Come abbiamo documentato nei giorni scorsi, Mauro Moretti, ex amministratore delegato di FS e RFI, è stato condannato a 5 anni nel processo di appello bis per la strage ferroviaria di Viareggio di 13 anni fa.

Eppure, nonostante la soddisfazione dei parenti delle vittime, una buona parte della stampa italiana non sembra molto convinta di questa sentenza, dimostrando la sua contrarietà con parole anche piuttosto forti.

A partire con qualche dubbio è stato il Riformista che già il 1 luglio concludeva l'articolo sulla sentenza con un laconico "la storia racconta la legittima pretesa di giustizia delle vittime ma anche un processo mediatico parallelo feroce soprattutto nei confronti di Moretti, colpevole forse solo di un delitto d’autore, quello di far parte dei cosiddetti poteri forti".

Nei giorni successivi le voci che vogliono un accanimento eccessivo nei confronti dell'ex AD sono aumentate poi notevolmente. 

Ha iniziato l'Huffington Post secondo il quale "La condanna a Mauro Moretti" sarebbe "una vendetta riparatrice del dolore subito".

Secondo il giornale "il processo fin dall’inizio ha avuto le caratteristiche dell’autodafé, della vendetta riparatrice del dolore subito", poiché si condanna "una persona che non era neppure presente ai fatti (la responsabilità penale è sempre personale) e che non aveva, anche se un amministratore delegato avesse il compito di controllare direttamente la linea ferroviaria, alcuna possibilità di rimediare al logoramento di un asse di un vagone - peraltro proveniente dall’estero – deragliato dai binari, appena uscito dalla stazione di Viareggio".

Sempre secondo l'Huff Post "non si può non notare la maggiore indulgenza della Corte di Firenze nei confronti di imputati coinvolti in maniera più diretta nelle negligenze che diedero origine a quella tragedia. È forte il dubbio che sull’orientamento delle Corti pesi ben più del comprensibile, la pressione delle vittime sopravvissute.

Non si pone, però, riparo ad una strage degli innocenti attraverso la decimazione della linea di comando delle Ferrovie dello Stato. Ognuno di coloro che ha sofferto e soffre in conseguenza di quella tragedia, scevro da propositi di vendetta, avrebbe il dovere di chiedersi se la responsabilità oggettiva di amministratori arriva al punto di essere accusati di eventi drammatici che avvengono in una notte d’estate a chilometri di distanza dal letto su cui stavano dormendo.

È umano comprendere il desiderio che qualcuno paghi per tutti e che si tratti di una persona importante, il cui comportamento nel corso della vicenda abbia messo in evidenza i propri limiti caratteriali al punto che lo stesso Mauro Moretti ha sentito l’esigenza di chiedere scusa.

Ma non si condanna a cinque anni una persona perché la si crede tanto arrogante da non consentirle neppure la possibilità di chiedere scusa.

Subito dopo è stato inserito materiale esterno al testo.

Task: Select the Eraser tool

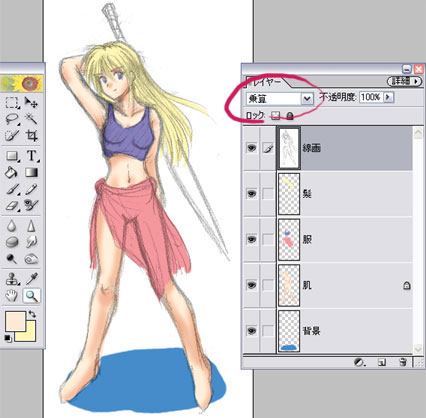Action: [12, 205]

Ottenere comunque una sentenza di colpevolezza per imputati palesemente non responsabili significherebbe uccidere di nuovo quelle povere vittime sorprese di notte dall’esplosione e dalle fiamme nella stazione di Viareggio".

Caustico anche il Corriere della Sera già dal titolo: "Strage di Viareggio: la giustizia o legge del taglione".

Secondo il quotidiano, Moretti "Ha però la sfortuna di essere alla testa delle ferrovie quando nel giugno 2009 alla stazione di Viareggio si rompe l’asse di un carrello di un vagone cisterna carico di gas liquido, il convoglio deraglia e nell’esplosione che segue 32 persone muoiono e molte altre rimangono ferite gravemente.
Il vagone appartiene in realtà a una ditta tedesca, la sua manutenzione non è competenza delle ferrovie italiane ma non importa: automaticamente a Moretti viene affibbiata la «responsabilità oggettiva» del disastro e una pesantissima condanna.

Ma che cos’è la «responsabilità oggettiva»? Come si concilia con il dettato costituzionale che la responsabilità penale è personale? Che cosa in concreto avrebbe dovuto/potuto fare l’ingegner Moretti tale da evitare il disastro e colpevolmente non ha fatto? Quale nesso di causalità è individuabile – come la giurisprudenza impone - tra la sua condotta e l’evento? Finora nessun giudice lo ha spiegato in un modo che pur legalmente ineccepibile fosse anche logicamente convincente: forse troppo attento alla rovente richiesta di giustizia che si leva dai parenti delle vittime. Una richiesta sacrosanta ma a una condizione: che sia richiesta di giustizia e non già la richiesta di applicare una barbarica legge del taglione".